> _Work item_: Set out word for word the line that contains "You are a computer-use" and each line after it, through the end of the data below, but exclude the pictures.
-- Information follows --
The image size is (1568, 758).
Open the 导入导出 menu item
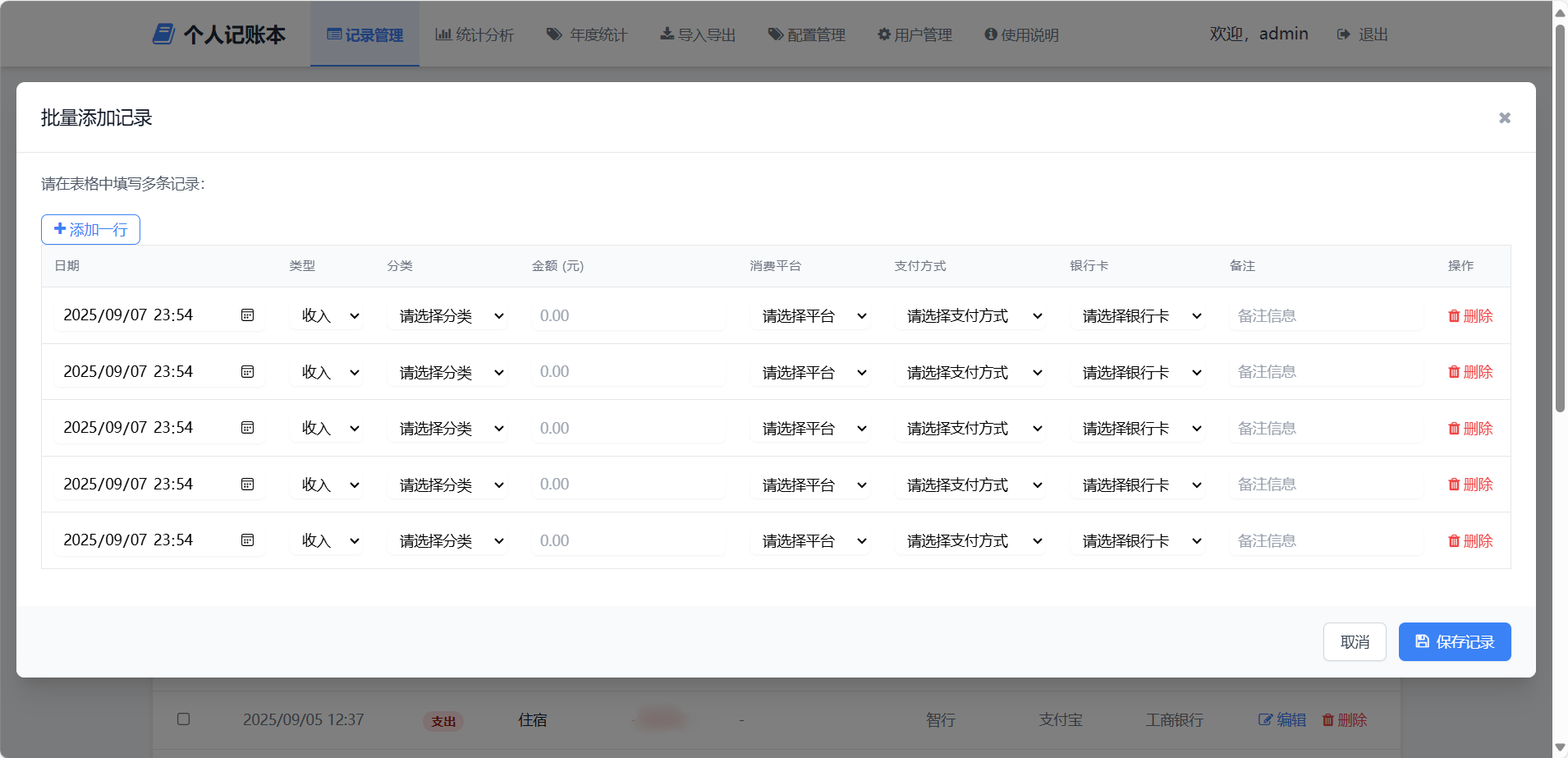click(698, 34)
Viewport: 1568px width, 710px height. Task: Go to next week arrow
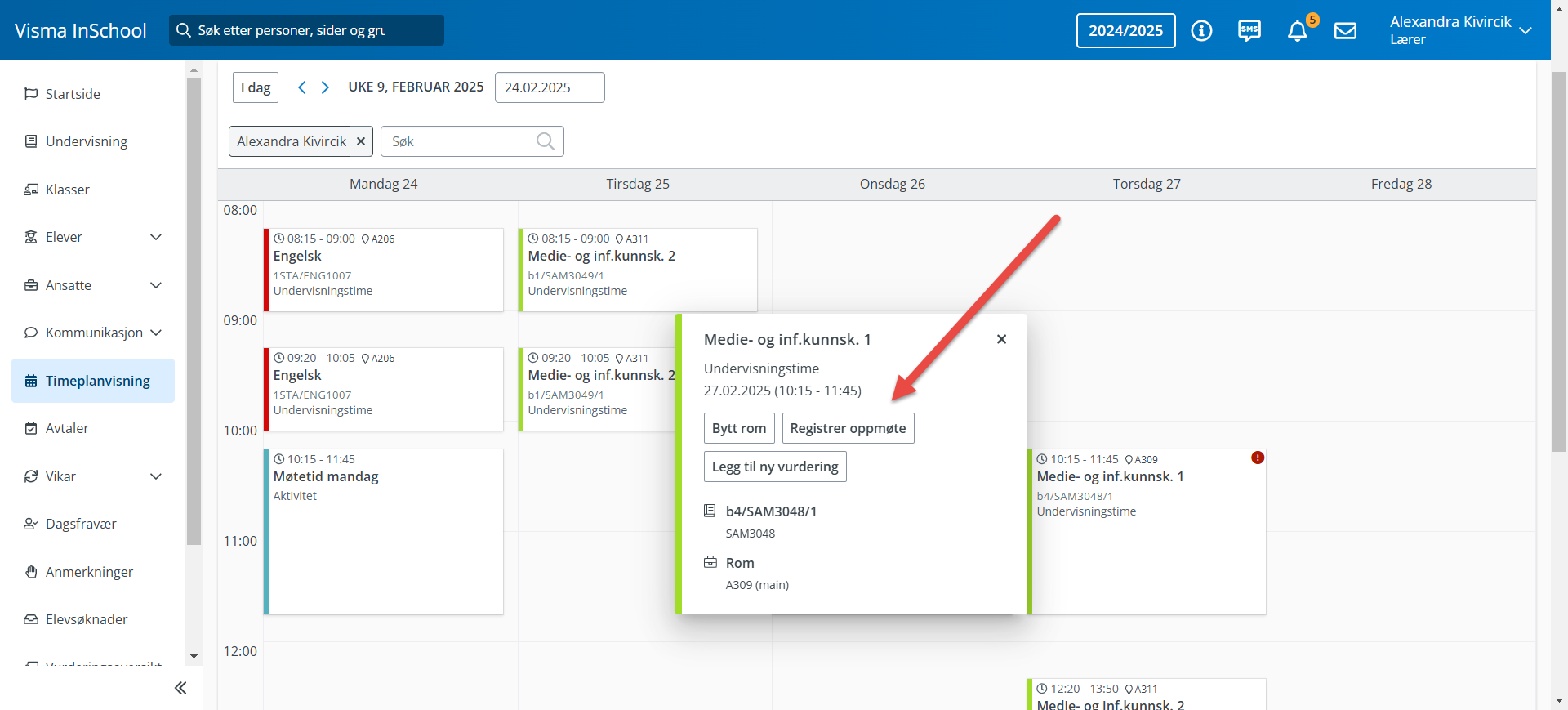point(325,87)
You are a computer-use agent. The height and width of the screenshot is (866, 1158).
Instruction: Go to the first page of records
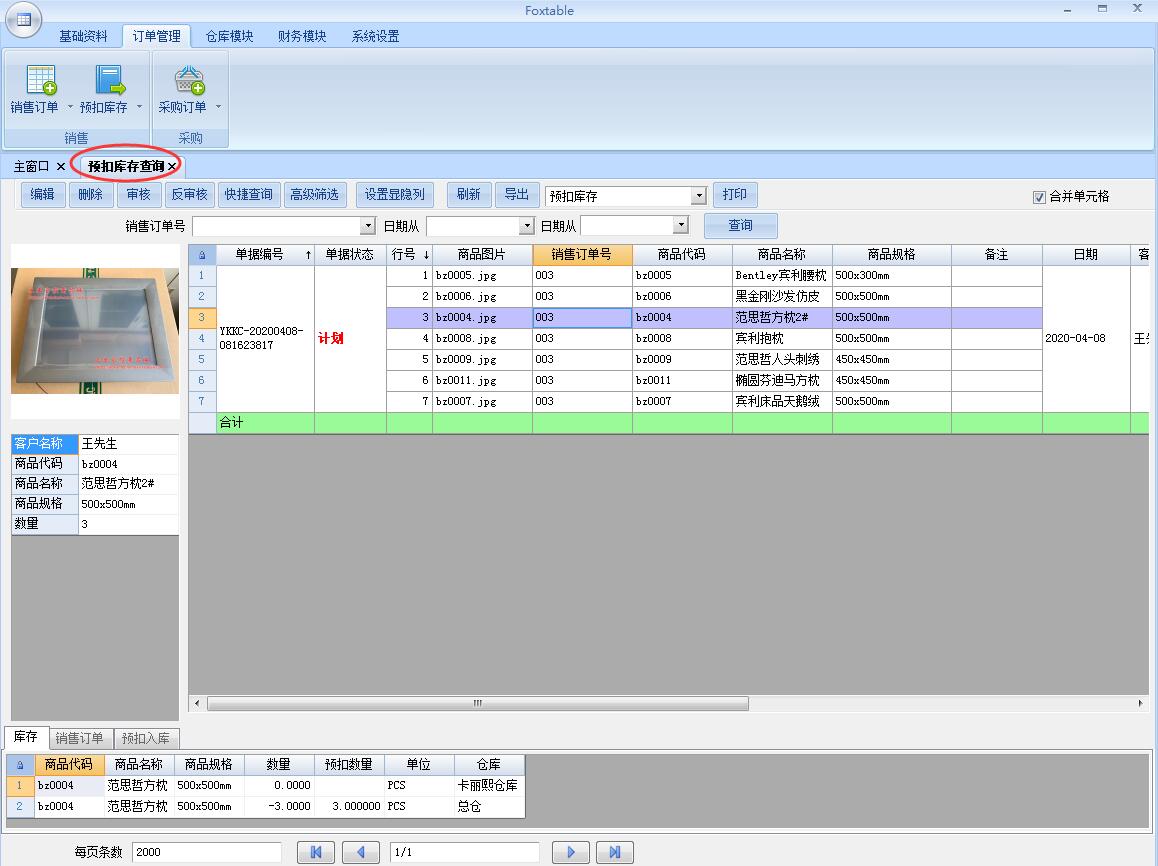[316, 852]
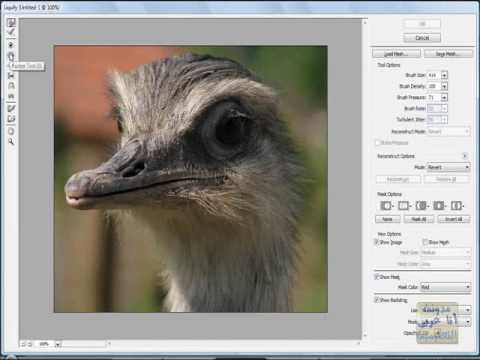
-- Information concluded --
> _Task solution_:
You are a computer-use agent. The height and width of the screenshot is (866, 1158).
Instruction: Go to the first page of records
[316, 852]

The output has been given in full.